- _Selected extract_:
>> START
Drax: Speech Recognition with Discrete Flow Matching

Introduction

This repository contains the official implementation for Drax: Speech Recognition with Discrete Flow Matching.

Installation

Recommended:

conda create -n drax python=3.10 -y
conda activate drax
# then install as above
pip install -U pip
pip install torch==2.7.0 torchaudio==2.7.0 --index-url https://download.pytorch.org/whl/cu128
pip install -e .

If you don't already have Torch installed, run:

pip install -e .[with-torch]

Quickstart: Transcribe

Using the generate cli:

python generate.py --model_path aiola/drax-v1 --audio_path path/to/audio --language <langauge-code>

Or using the Transcriber:

from drax import Transcriber

asr = Transcriber(model_path="aiola/drax-v1")  # HF repo or local path
result = asr.transcribe("/path/to/audio.wav", language="en")
print(result[0].transcript)

Controlling sampling steps, temperature, etc.
>> END
[Pointing data for screenshots]
>> START
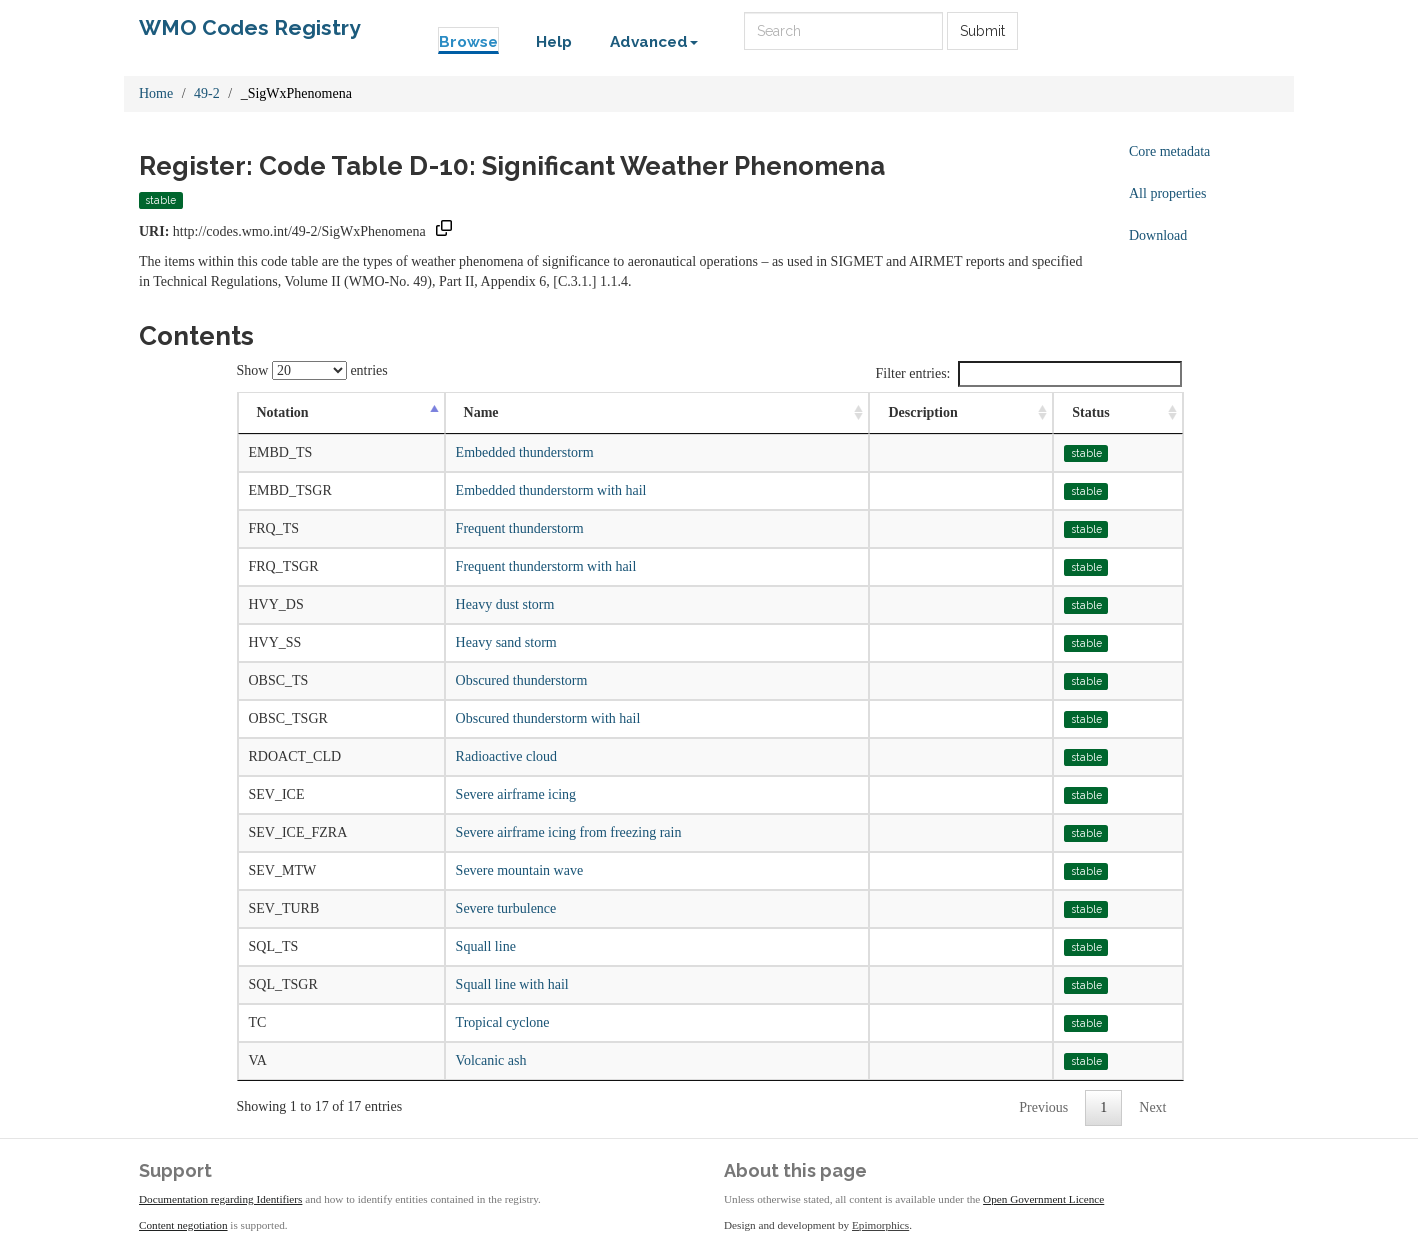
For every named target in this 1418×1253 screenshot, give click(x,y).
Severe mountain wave (520, 870)
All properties (1167, 193)
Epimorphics (880, 1225)
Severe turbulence (506, 908)
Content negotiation (183, 1225)
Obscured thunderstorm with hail (548, 718)
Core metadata (1169, 151)
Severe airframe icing (516, 794)
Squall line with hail (512, 984)
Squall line (486, 946)
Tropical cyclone (503, 1022)
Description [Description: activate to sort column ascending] (922, 412)
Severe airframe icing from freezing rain (569, 832)
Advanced (654, 42)
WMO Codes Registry (250, 27)
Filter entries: (1028, 374)
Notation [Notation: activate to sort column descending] (283, 412)
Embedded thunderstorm (525, 452)
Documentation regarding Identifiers (220, 1199)
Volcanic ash (491, 1060)
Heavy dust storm (505, 604)
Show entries (312, 370)
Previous (1043, 1107)
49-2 (207, 93)
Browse (468, 42)
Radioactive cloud (506, 756)
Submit (982, 31)
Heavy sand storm (506, 642)
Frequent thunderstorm (520, 528)
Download (1158, 235)
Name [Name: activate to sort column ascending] (481, 412)
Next (1152, 1107)
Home (156, 93)
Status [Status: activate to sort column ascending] (1090, 412)
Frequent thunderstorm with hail (546, 566)
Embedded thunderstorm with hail (551, 490)
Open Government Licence (1043, 1199)
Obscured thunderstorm (522, 680)
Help (554, 42)
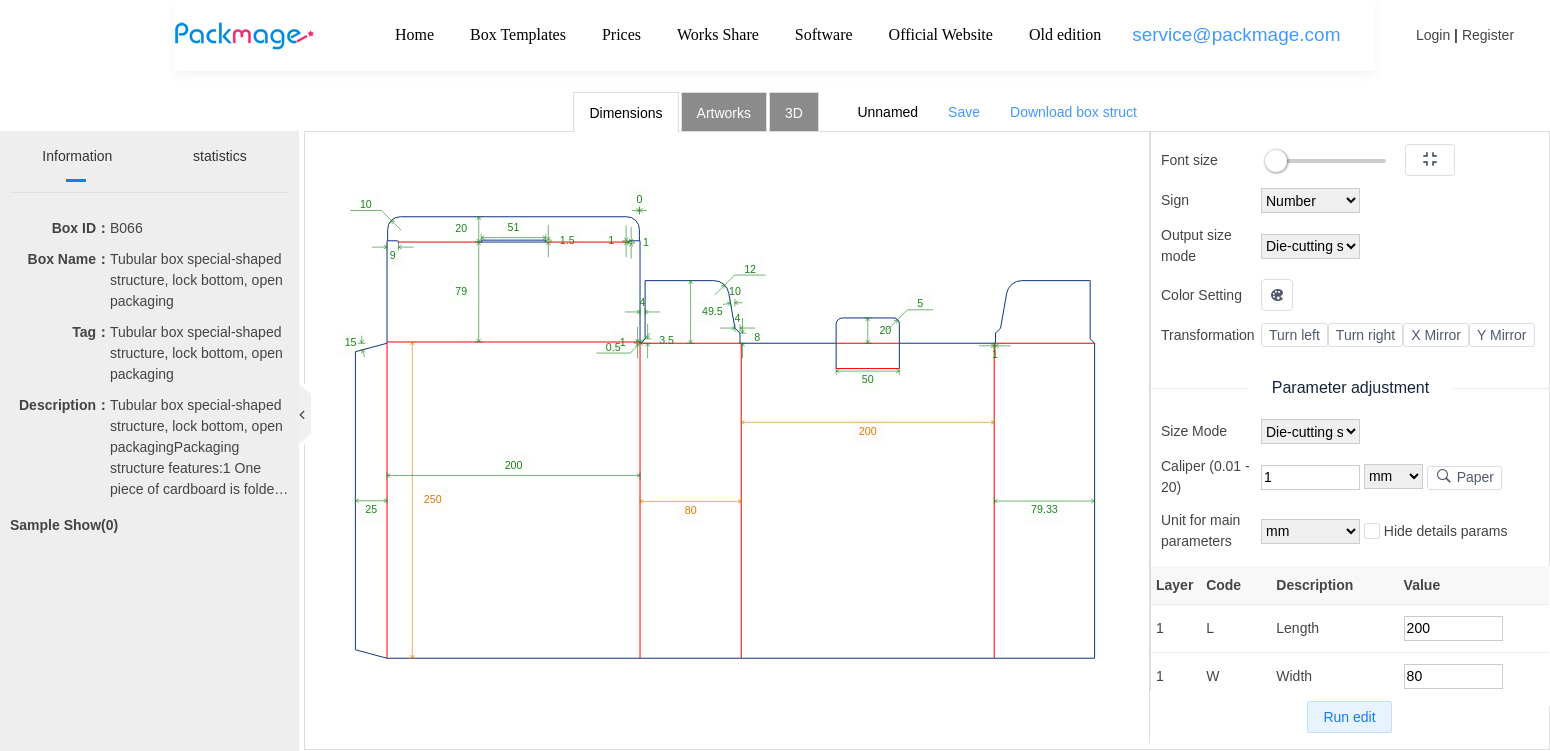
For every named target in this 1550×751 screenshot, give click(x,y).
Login (1433, 35)
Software (824, 34)
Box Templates (518, 34)
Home (414, 34)
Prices (621, 34)
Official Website (941, 34)
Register (1488, 35)
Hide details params (1436, 532)
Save (964, 112)
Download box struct (1073, 112)
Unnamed (887, 112)
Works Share (718, 34)
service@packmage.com (1236, 34)
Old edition (1065, 34)
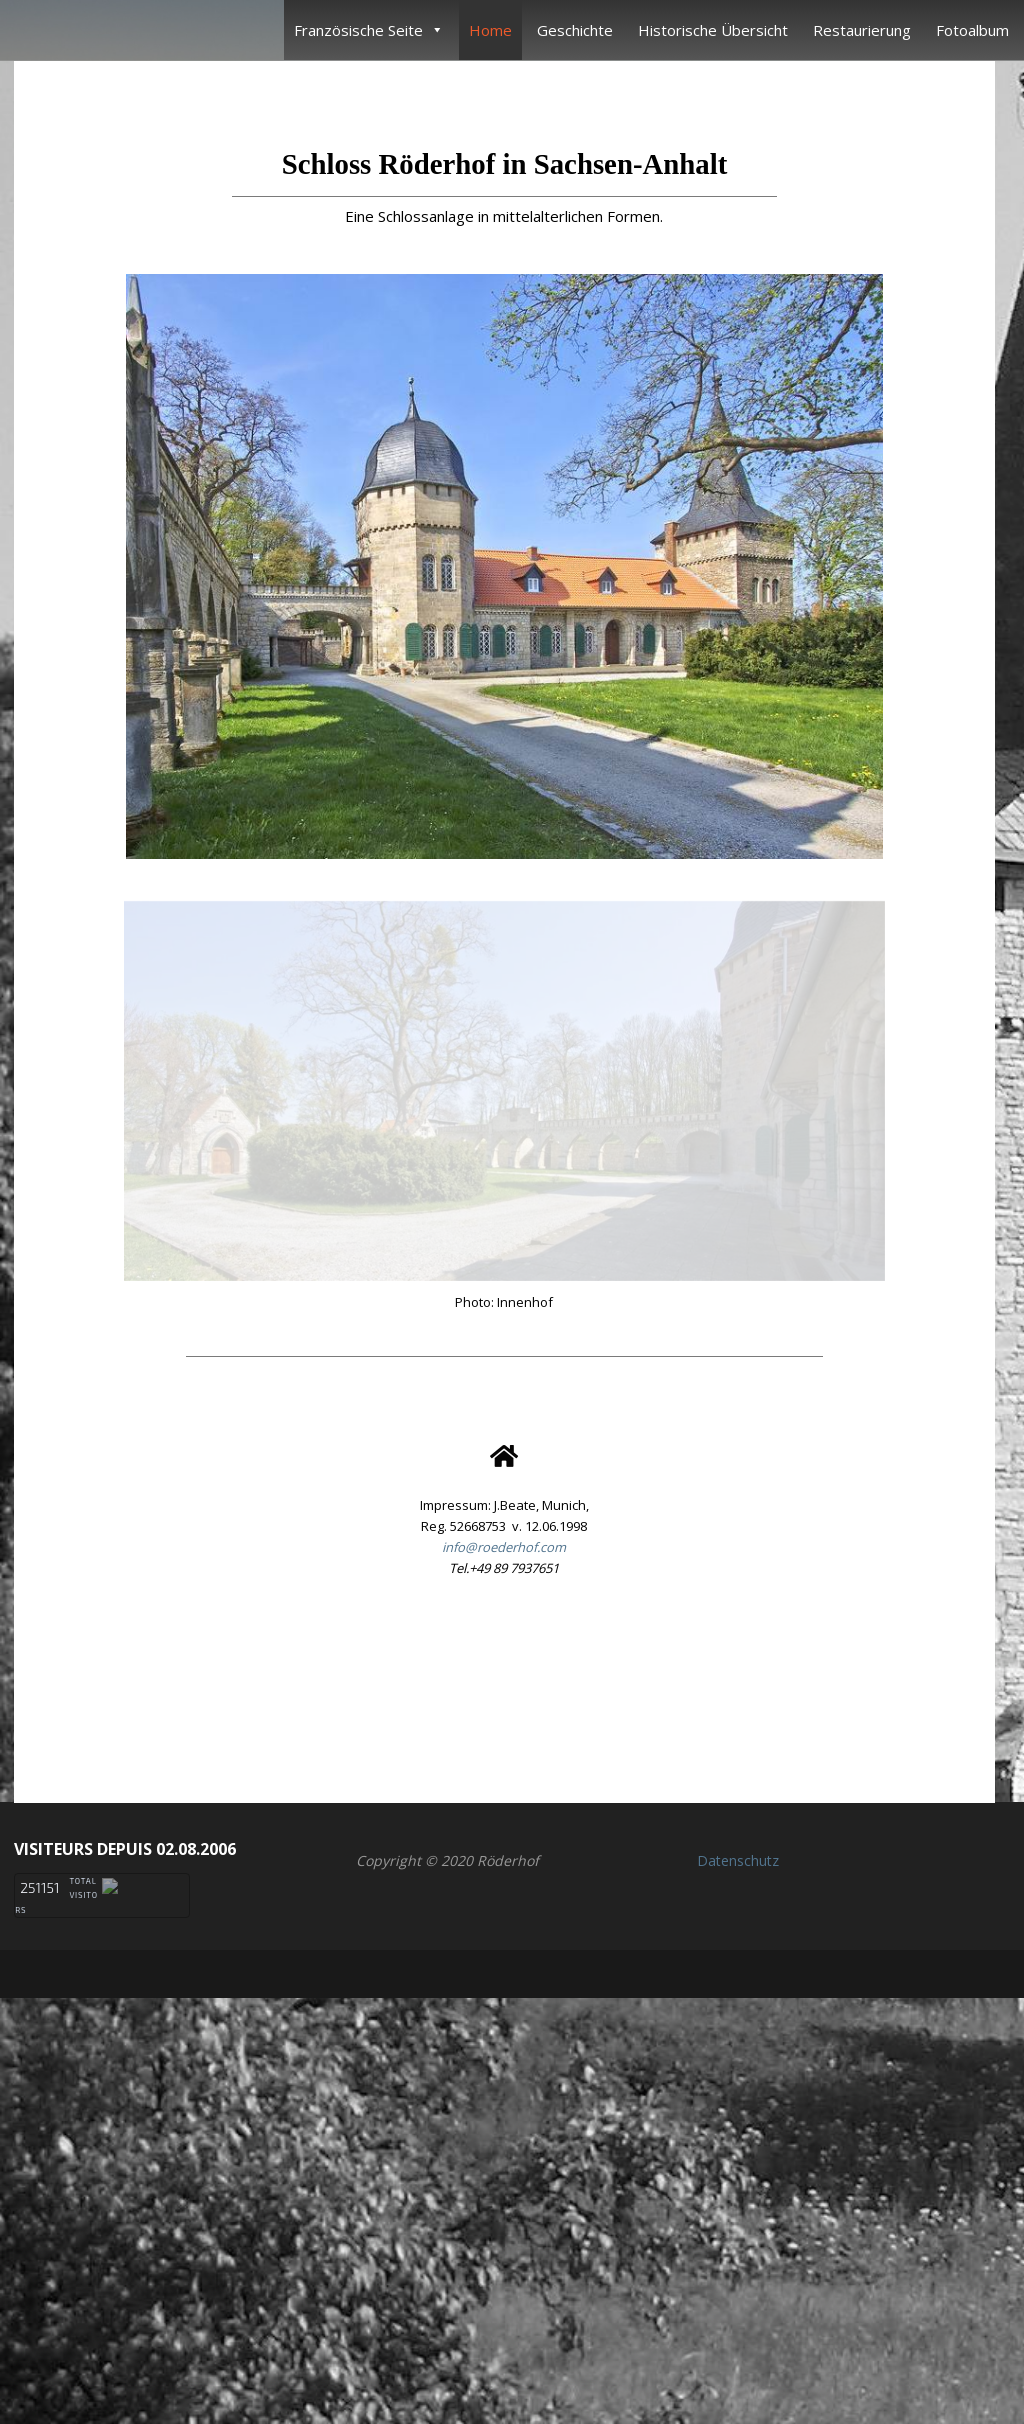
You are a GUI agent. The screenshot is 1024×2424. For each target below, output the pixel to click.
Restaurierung (862, 30)
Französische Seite (369, 30)
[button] (504, 2061)
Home (490, 30)
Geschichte (575, 30)
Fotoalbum (972, 30)
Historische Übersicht (713, 30)
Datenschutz (738, 2241)
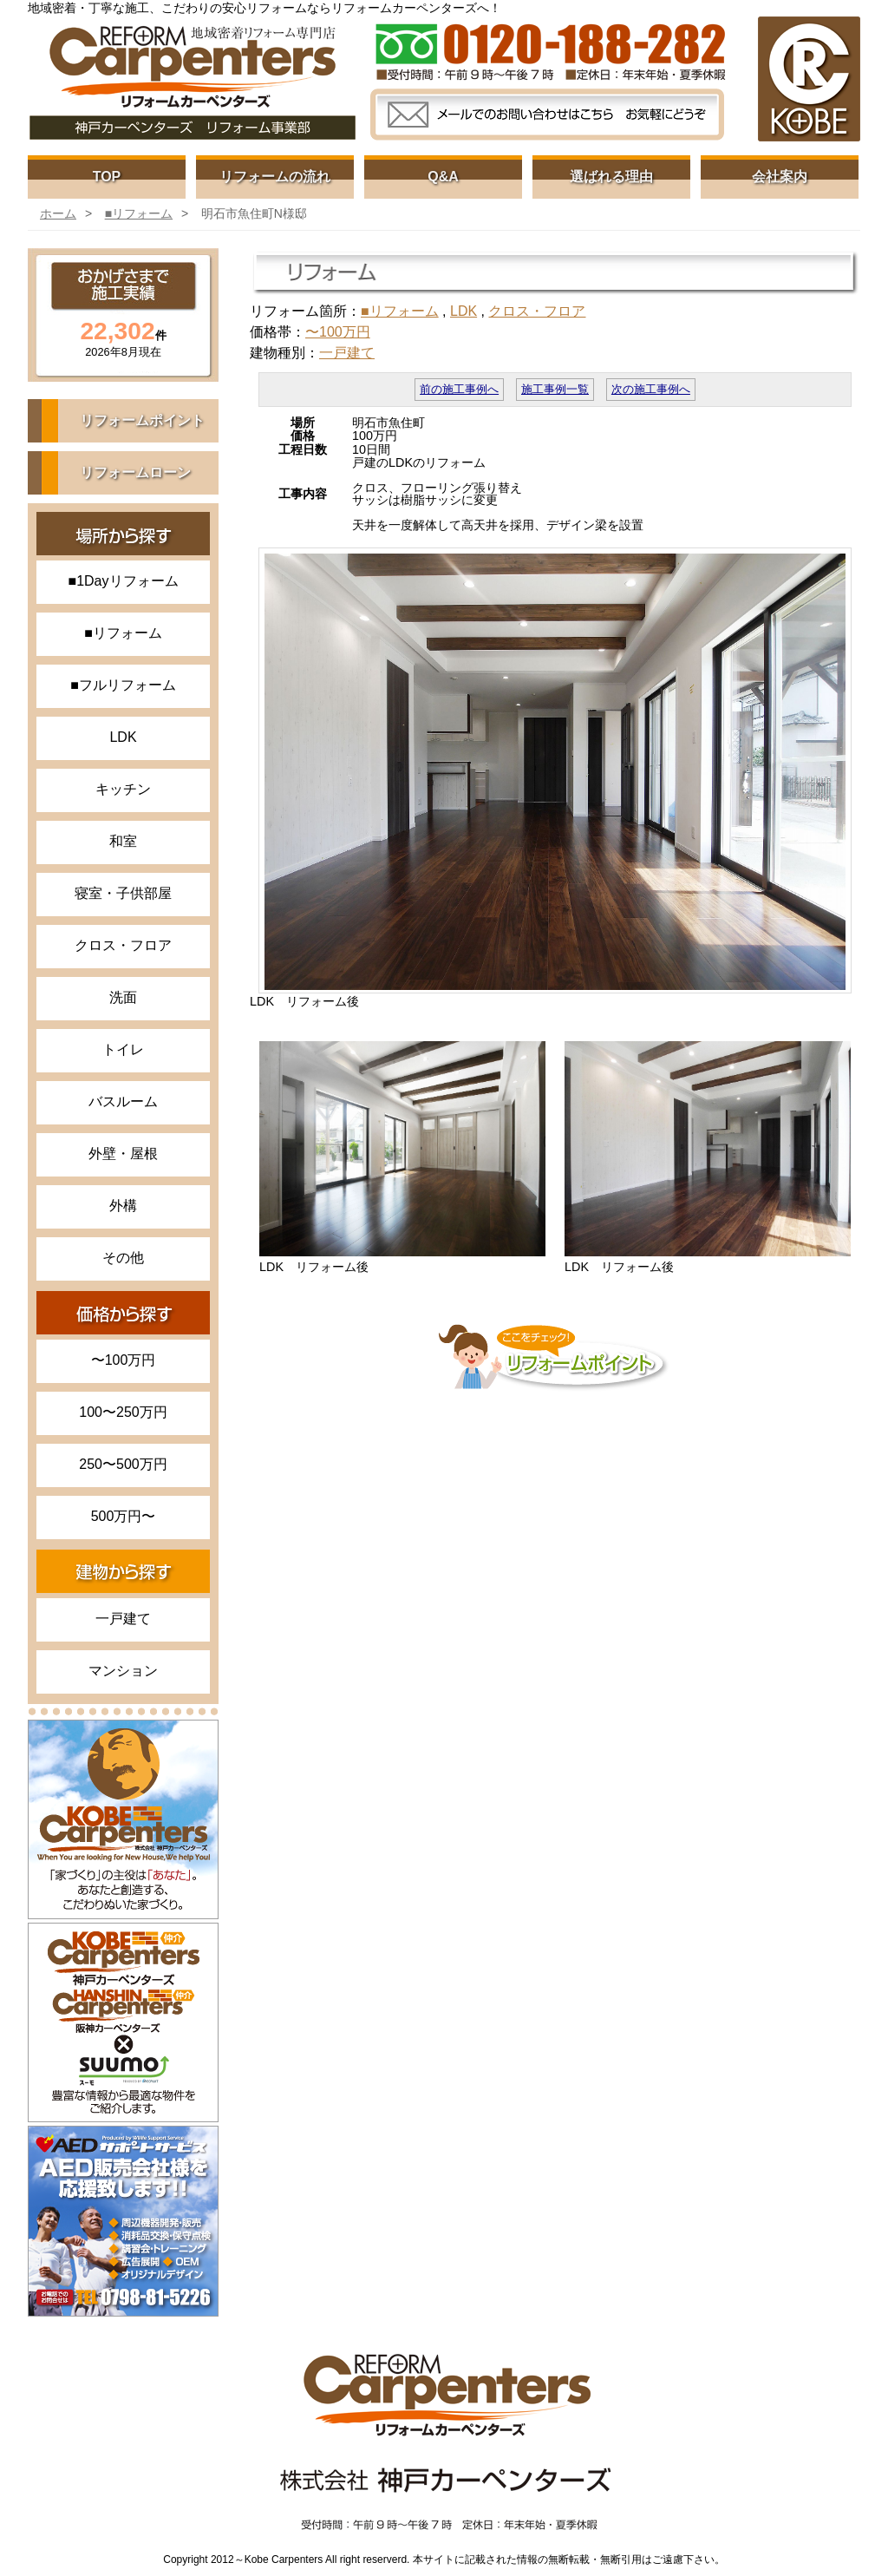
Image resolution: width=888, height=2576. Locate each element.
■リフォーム (139, 213)
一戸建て (123, 1618)
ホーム (58, 213)
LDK (122, 737)
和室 (123, 841)
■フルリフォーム (123, 685)
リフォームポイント (142, 420)
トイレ (123, 1049)
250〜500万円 (122, 1464)
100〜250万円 (122, 1412)
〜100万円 (123, 1360)
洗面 (123, 997)
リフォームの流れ (274, 176)
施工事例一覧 (555, 389)
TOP (107, 176)
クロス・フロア (123, 945)
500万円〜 (123, 1516)
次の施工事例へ (650, 389)
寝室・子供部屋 (123, 893)
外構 (123, 1205)
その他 (123, 1257)
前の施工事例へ (459, 389)
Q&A (443, 176)
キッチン (123, 789)
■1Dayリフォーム (123, 581)
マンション (123, 1670)
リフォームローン (135, 472)
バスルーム (123, 1101)
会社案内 (779, 176)
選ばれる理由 (611, 176)
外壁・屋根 (123, 1153)
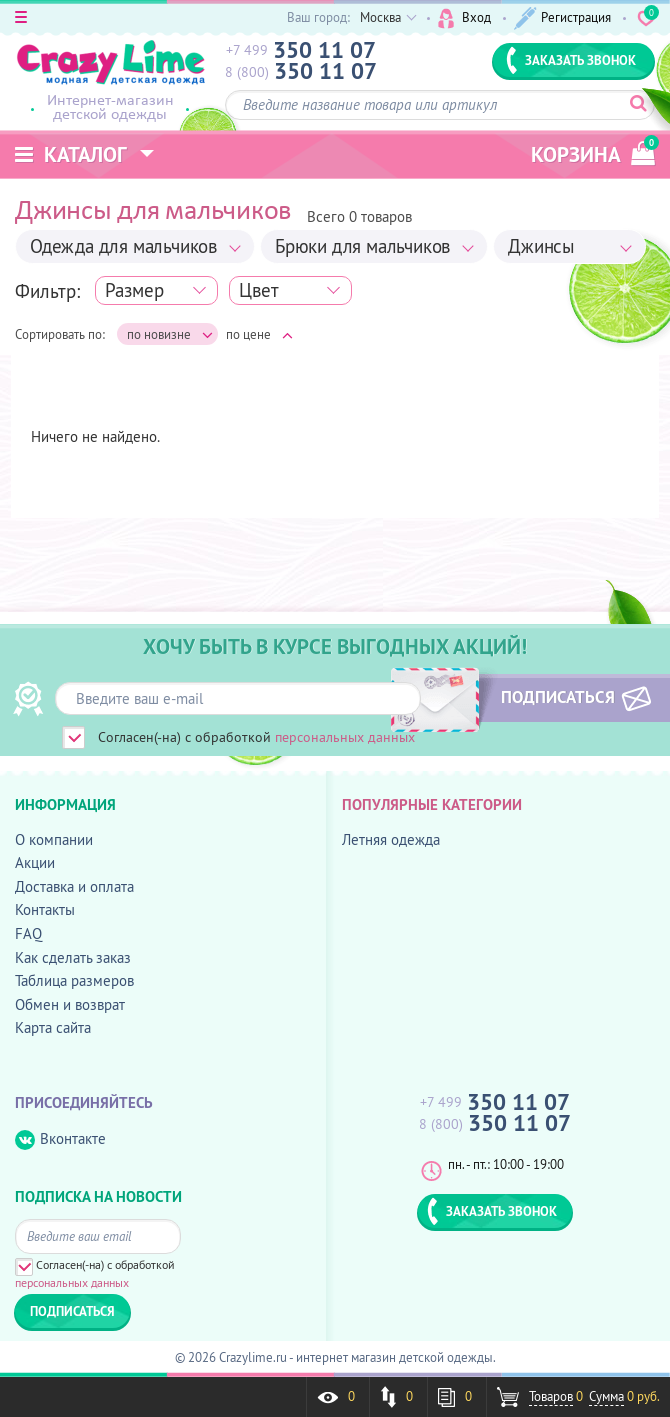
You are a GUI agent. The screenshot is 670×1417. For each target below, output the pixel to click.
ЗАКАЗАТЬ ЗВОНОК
>> END
- _Task goal_: Rewrite the Drax speech recognition text, starting with "Quickstart: Transcribe" and going on through "print(result[0].transcript)", so that "aiola/drax-v2" replaces "aiola/drax-v1" wherever it occurs.

- _Task response_:
Quickstart: Transcribe

Using the generate cli:

python generate.py --model_path aiola/drax-v2 --audio_path path/to/audio --language <langauge-code>

Or using the Transcriber:

from drax import Transcriber

asr = Transcriber(model_path="aiola/drax-v2")  # HF repo or local path
result = asr.transcribe("/path/to/audio.wav", language="en")
print(result[0].transcript)